Example publications

Wei et al. PubTator: a web-based text mining tool for assisting biocuration. Nucleic Acids Res, 2013.
Poux et al., On expert curation and scalability: UniProtKB/Swiss-Prot as a case study Bioinformatics 2017.
Lee et al., Scaling Up Data Curation Using Deep Learning: An Application to Literature Triage in Genomic Variation Resources PLoS Computational Biology, 2018.

Example 4: Medical Image Analysis (Radiology & Ophthalmology)

Example 4: Medical Image Analysis (Radiology & Ophthalmology)
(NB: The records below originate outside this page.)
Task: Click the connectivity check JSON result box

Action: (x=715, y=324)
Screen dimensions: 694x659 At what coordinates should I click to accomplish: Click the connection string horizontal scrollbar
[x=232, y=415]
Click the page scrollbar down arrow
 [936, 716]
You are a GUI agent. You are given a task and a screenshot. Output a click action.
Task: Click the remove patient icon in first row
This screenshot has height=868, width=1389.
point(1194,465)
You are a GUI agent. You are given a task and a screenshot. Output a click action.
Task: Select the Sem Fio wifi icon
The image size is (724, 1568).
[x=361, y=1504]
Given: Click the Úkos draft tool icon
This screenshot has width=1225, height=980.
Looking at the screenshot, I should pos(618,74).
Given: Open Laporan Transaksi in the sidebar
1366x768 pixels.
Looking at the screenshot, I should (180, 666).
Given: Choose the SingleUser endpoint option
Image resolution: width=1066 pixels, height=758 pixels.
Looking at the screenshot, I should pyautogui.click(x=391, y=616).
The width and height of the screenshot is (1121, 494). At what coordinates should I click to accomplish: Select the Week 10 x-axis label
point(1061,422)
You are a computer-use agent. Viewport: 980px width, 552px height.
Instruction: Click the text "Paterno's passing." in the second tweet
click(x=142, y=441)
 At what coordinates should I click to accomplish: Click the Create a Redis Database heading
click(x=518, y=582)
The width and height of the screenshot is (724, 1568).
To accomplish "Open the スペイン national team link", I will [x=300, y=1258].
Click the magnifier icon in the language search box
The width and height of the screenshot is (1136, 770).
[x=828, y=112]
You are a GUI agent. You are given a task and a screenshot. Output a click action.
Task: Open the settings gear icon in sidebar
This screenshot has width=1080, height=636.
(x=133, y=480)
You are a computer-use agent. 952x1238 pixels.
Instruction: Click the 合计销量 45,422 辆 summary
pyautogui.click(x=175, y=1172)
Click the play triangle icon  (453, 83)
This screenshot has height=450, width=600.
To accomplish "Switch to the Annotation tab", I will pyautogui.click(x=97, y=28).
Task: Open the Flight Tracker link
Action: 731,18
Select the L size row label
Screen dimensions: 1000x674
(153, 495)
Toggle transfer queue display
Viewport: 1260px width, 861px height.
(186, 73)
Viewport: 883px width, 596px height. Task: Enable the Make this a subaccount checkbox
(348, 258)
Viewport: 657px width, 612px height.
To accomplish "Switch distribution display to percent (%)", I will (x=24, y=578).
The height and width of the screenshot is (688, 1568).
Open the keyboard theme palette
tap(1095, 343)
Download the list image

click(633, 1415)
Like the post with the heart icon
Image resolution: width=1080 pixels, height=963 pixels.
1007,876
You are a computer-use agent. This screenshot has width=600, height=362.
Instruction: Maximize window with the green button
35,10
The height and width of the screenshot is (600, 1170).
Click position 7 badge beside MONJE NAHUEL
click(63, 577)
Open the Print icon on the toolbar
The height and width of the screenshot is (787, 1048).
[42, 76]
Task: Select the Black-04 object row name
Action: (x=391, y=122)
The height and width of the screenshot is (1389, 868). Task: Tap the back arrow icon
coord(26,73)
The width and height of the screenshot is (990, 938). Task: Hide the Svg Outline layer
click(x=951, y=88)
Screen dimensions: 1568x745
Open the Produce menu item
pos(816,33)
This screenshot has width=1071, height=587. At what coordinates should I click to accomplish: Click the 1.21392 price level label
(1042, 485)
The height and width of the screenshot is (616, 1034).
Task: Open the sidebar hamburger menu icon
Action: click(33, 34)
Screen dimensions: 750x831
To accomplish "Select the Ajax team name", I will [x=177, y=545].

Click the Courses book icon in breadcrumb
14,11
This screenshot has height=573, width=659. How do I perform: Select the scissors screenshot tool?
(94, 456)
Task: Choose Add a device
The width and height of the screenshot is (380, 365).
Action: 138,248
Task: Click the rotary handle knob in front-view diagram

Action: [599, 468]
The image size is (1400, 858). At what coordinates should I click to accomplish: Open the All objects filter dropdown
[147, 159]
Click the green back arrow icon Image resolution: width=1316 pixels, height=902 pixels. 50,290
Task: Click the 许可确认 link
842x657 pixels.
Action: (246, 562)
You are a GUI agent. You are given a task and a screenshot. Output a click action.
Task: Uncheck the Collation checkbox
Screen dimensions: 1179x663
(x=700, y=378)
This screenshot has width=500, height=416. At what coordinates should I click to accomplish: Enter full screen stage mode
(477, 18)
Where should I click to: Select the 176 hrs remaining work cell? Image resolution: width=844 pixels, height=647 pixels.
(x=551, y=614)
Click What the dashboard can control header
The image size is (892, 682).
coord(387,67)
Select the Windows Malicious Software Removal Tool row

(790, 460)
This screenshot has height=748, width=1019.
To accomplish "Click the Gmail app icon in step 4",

Mining EMRs and medical images has the potential to lead to improvement in patient care as such data contain rich information for large patient populations. We have recently text-mined over 100,000 radiology reports where our algorithm generated “weak” training labels to enable the development of advanced deep learning methods for automatically reading and classifying chest X-ray images. This work has also resulted in the release of ChestX-ray8: one of the largest publicly available chest x-ray datasets to the scientific community. We have also conducted research to assist in the screening of age-related macular degeneration (AMD): a leading cause of vision loss in Americans 60 and older. By leveraging cutting-edge deep learning techniques and repurposing “big” imaging data from a major AMD clinical trial, we developed a novel data-driven approach (DeepSeeNet) for autonomous AMD diagnosis with its performance exceeding human ophthalmologists (retinal specialists in this case). Such a result highlights the potential of deep learning systems to assist early disease detection and enhance clinical decision-making processes.

Example publications

Wang X et al., ChestX-ray8: Hospital-scale Chest X-ray Database and Benchmarks on Weakly-Supervised Classification and Localization of Common Thorax Diseases. Proceedings of 2017 IEEE Computer Vision and Pattern Recognition (CVPR). 2017
Peng et al., DeepSeeNet: A deep learning model for automated classification of patient-based age-related macular degeneration severity from color fundus photographs. Ophthalmology. 2018
Wang X et al., TieNet: Text-Image Embedding Network for Common Thorax Disease Classification and Reporting in Chest X-rays. Proceedings of 2018 EEE Computer Vision and Pattern Recognition (CVPR), 2018.

Example 5: BioCreative

Example 5: BioCreative

Critical Assessment of Information Extraction in Biology (BioCreative) is a community effort for evaluating text mining and information extraction systems applied to the biological domain. Since 2004, the BioCreative Evaluation series has included over ten different tasks such as ranking of relevant documents ("document triage"), extraction of genes and proteins ("gene mention") and their linkage to database identifiers ("gene normalization"), as well as creation of functional annotations in standard ontologies (e.g., GO) and extraction of entity-relations (e.g., protein-protein interaction). As part of the BioCreative executive committee, we have led the organization of multiple shared tasks in recent years such as:

Chemical-Disease Relation Extraction - BioCreative 2015
BioC: The BioCreative Interoperability Initiative - BioCreative 2015 & 2013
Automatic Gene Ontology (GO) Annotation - BioCreative 2013
Multi-species Gene Normalization (GN) - BioCreative 2010

Example publications

Lu et al. The gene normalization task in BioCreative III. BMC Bioinformatics, 2011.
Comeau et al. BioC: a minimalist approach to interoperability for biomedical text processing. Database (Oxford), 2013.
Mao et al. Overview of the gene ontology task at BioCreative IV. Database (Oxford), 2014.
Wei et al. Assessing the state of the art in biomedical relation extraction: overview of the BioCreative V chemical-disease relation (CDR) task. Database (Oxford), 2016.